Na leitura de hoje, Evangelho de Jesus Cristo segundo São Mateus (10,34-39) destaco dois versículos.

O primeiro, “Não julgueis que vim trazer a paz à terra, vim trazer não a paz, mas a espada” (34).

Neste versículo podemos fazer várias reflexões, sendo a principal delas, mais um anúncio do sofrimento que Cristo enfrentou. Mas, podemos também ter outro olhar, que trata especificamente da nossa adesão ao projeto de Jesus Cristo, ao fato de optarmos em ser discípulos /missionários, levando a sua mensagem em todos os ambientes.

Esta decisão nos leva também ao sofrimento, pois como vimos ao longo da história da Igreja, muitos cristãos morreram e ainda morrem em nome de Jesus Cristo.

O segundo versículo, “Quem não toma a sua cruz e não me segue não é digno de mim” (38).
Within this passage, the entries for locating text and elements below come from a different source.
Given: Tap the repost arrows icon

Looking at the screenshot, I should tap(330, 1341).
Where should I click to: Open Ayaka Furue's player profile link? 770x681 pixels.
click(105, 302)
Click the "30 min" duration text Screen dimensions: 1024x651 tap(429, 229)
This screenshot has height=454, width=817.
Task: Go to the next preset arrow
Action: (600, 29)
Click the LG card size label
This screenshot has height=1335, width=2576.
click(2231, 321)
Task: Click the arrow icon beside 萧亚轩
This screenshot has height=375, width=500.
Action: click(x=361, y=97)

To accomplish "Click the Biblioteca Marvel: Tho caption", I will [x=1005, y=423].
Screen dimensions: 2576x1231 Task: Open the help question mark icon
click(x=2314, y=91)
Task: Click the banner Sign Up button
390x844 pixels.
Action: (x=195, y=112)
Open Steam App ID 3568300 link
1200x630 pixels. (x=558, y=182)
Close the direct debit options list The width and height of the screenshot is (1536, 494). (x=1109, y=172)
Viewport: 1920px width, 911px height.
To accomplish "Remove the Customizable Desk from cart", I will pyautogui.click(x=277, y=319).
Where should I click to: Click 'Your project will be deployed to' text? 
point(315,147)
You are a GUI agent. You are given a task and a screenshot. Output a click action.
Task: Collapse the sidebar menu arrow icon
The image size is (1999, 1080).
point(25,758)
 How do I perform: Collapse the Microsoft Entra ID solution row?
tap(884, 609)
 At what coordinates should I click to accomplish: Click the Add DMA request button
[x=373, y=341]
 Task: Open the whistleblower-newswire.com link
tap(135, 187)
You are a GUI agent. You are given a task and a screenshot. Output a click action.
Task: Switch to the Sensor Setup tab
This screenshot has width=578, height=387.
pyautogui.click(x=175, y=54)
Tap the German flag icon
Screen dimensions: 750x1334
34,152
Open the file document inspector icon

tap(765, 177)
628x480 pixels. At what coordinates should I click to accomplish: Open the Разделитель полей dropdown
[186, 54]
Aqui podemos dizer que é a conclusão de todo chamado que Deus nos faz para segui-lo, amá-lo e testemunhar seu amor entre as nações, em todos os ambientes que vivemos, principalmente em nossa família.

Muitos de nós sabemos que não é fácil testemunhar o amor de Cristo e ser discípulo/missionário de Jesus nos ambientes que vivemos. Mas, como o próprio Jesus afirma: “Quem não toma a sua cruz e não me segue não é digno de mim”.

Precisamos assumir e vivenciar também os sofrimentos, as frustrações, as tristezas, angustias, etc, etc. Se vivermos cada momento destes e mantendo-se fiel a Cristo, acredito que estamos nos caminho certo. Um caminho que não é fácil, mas prazeroso, pois nossa opção e testemunho é por alguém que vale a pena e que nunca nos abandona ou nos trai.

Sejamos fiéis ao Cristo e assumamos a nossa cruz nesta caminhar com ele.

Evangelho: São Mateus 10,1-7

Da leitura do Evangelho da leitura de hoje, tiro este trecho do versículo oitavo “De graça recebestes, de graça deveis dar!” para que possamos refletir sobre o que recebemos de Jesus Cristo.

Temos muitos dons que recebemos de Deus gratuitamente e como estamos fazendo para retribuir a esta generosidade do Senhor.

Os dons são diversificados e em cada pessoa se manifesta de uma forma diferente, sendo que cada um, como Jesus mesmo no disse que devemos multiplicar os talentos recebidos.

Se recebemos de graça, de graça devemos coloca-los a serviço da comunidade que vivemos para que possamos criar um mundo verdadeiramente cristão.